Document excerpt »
□ □ □ □ □

Cryptocurrency company Koda Finance has a peculiar work culture. James Gale, the company’s CEO, says his 40-strong team treats the office as both a workplace and a lifestyle choice. “We are a very social bunch in and out the office. The Koda Whatsapp groups never sleep,” he says. When the team started splitting their time between working at home and the office in May, some of his colleagues go into the office once or twice a week, others five. But they quickly realised that some people could end up never seeing each other again. Already the company has started offering team lunches and football tournaments over fears that some people in the team may feel left out.

Like Koda, many office-based companies are moving to a hybrid model. In the US, research shows that around 70 per cent of firms, from small businesses to giant corporations like Google, Citi, and HSBC, plan to ask employees to come into the office regularly. Nine out of ten industry executives told McKinsey & Company earlier this year that their organisations will be combining remote and onsite working. However, 68 per cent of organisations have no detailed plan as to how they’ll actually do it.

Failure to prepare brings all manner of problems. Key staff become unhappy, burnt out, and leave. But the strategy of many companies to let people choose their preferred days in the office, to coincide with people they want to see in person, is also problematic. The splitting of the office in siloed days means that it also enforces a classic office trope: the workplace clique.

Once, cliques were formed at desks, split between different departments and evidenced at Christmas parties and after work drinks. Now, the causes of cliques are a little more convoluted as staff are divided between the office and home, as well as those who only work certain days of the week.

□ □ □ □ □

Set of tasks »
1 – Write out the part of the hybrid-work passage that opens with the words containing "Once, cliques were" and closes with "of the week.".
2 – Answer these questions using the hybrid-work passage.
(a) How many people are on the team at Koda Finance?
(b) What share of organizations have no detailed plan for how they will combine remote and onsite working?
(c) At what events were cliques once evidenced?

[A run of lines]
□ □ □ □ □

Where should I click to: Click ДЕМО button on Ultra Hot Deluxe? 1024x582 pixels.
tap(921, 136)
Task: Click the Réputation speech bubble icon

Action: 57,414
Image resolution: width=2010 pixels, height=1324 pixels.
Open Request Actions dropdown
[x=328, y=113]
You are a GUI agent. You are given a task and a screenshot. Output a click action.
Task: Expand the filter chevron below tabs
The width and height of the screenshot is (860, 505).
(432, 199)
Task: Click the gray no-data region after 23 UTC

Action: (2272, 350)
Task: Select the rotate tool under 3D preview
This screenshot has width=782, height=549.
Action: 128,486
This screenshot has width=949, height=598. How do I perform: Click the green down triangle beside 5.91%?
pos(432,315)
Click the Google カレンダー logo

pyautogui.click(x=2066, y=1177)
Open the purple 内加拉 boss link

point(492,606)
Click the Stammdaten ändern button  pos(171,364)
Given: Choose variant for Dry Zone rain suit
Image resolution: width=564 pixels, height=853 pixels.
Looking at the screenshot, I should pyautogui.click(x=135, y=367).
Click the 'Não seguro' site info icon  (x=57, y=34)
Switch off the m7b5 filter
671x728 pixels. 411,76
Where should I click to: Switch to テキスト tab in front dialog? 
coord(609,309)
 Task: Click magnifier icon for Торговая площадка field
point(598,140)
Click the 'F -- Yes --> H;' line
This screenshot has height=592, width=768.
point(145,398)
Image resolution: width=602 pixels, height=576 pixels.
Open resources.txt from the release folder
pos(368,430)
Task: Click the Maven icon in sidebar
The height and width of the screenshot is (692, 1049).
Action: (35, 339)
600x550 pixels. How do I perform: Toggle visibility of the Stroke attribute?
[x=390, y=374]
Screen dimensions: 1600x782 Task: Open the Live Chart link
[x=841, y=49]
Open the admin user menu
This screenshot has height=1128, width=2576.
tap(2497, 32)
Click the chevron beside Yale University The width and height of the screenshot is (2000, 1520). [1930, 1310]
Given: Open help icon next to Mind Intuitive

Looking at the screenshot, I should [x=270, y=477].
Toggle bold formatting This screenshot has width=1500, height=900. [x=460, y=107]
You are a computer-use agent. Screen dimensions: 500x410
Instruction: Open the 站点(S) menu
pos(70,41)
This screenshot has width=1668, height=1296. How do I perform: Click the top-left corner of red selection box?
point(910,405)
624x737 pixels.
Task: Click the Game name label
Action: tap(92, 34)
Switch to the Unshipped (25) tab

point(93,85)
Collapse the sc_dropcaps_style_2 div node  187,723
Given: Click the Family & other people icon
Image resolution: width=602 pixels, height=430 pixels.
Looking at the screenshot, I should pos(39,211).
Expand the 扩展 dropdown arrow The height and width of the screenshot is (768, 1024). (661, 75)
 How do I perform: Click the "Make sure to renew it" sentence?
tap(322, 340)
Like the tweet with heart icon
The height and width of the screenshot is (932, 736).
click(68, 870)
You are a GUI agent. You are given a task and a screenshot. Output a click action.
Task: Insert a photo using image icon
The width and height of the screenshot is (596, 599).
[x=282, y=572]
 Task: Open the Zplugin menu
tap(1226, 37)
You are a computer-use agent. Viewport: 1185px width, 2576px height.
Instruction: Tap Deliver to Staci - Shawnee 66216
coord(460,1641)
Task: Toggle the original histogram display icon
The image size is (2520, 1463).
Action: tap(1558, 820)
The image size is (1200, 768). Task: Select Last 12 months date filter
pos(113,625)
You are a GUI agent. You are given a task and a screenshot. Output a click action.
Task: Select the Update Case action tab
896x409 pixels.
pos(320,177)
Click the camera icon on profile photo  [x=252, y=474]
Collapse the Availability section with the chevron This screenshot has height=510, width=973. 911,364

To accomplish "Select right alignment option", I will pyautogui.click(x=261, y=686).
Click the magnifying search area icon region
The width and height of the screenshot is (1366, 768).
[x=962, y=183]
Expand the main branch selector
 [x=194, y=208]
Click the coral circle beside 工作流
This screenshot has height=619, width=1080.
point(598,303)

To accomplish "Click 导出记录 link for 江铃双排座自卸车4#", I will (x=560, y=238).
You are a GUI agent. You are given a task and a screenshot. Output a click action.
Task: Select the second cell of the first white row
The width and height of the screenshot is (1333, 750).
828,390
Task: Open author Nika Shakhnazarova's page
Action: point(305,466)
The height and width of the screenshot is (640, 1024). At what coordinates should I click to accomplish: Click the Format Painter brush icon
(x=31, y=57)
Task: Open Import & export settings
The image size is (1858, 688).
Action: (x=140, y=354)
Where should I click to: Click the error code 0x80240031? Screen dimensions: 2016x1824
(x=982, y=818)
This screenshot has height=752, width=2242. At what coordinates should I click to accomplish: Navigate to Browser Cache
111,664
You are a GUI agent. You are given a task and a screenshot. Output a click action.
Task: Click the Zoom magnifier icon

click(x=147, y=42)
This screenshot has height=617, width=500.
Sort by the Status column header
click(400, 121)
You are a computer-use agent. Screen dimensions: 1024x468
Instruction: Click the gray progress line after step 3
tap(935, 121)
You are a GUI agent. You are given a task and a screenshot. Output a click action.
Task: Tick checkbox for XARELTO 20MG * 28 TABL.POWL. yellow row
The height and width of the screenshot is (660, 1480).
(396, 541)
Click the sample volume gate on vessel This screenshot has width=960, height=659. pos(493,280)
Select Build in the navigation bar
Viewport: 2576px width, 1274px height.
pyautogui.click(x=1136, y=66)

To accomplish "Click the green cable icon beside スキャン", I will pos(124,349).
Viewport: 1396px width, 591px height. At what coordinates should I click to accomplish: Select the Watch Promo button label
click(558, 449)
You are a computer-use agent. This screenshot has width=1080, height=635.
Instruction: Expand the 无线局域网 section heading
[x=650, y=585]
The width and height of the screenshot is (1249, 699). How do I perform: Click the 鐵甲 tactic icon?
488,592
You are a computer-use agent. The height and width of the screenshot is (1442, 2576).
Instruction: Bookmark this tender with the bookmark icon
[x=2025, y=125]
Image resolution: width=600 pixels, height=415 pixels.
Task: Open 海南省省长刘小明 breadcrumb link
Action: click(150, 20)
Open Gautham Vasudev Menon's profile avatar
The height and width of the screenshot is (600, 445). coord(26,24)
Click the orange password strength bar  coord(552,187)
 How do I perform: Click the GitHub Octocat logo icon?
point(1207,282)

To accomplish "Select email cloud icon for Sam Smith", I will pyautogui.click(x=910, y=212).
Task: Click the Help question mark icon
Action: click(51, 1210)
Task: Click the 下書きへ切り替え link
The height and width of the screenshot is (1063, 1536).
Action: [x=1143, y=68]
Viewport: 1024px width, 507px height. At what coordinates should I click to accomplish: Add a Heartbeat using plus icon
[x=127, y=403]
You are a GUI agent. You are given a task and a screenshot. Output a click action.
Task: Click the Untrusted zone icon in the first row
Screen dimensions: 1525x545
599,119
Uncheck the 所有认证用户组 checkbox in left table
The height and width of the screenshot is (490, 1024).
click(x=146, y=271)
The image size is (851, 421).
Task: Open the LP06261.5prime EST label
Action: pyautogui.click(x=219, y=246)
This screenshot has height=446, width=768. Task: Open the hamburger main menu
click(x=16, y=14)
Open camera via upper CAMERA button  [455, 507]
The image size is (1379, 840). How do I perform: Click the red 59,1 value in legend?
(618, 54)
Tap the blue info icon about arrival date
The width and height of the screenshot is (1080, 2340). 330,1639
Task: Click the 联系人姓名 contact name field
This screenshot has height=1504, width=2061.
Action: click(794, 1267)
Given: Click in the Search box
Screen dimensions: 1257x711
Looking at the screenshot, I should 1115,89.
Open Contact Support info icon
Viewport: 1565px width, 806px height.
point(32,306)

□ □ □ □ □

Responses »
1 –
Once, cliques were formed at desks, split between different departments and evidenced at Christmas parties and after work drinks. Now, the causes of cliques are a little more convoluted as staff are divided between the office and home, as well as those who only work certain days of the week.

2 –
(a) 40
(b) 68 percent
(c) Christmas parties and after-work drinks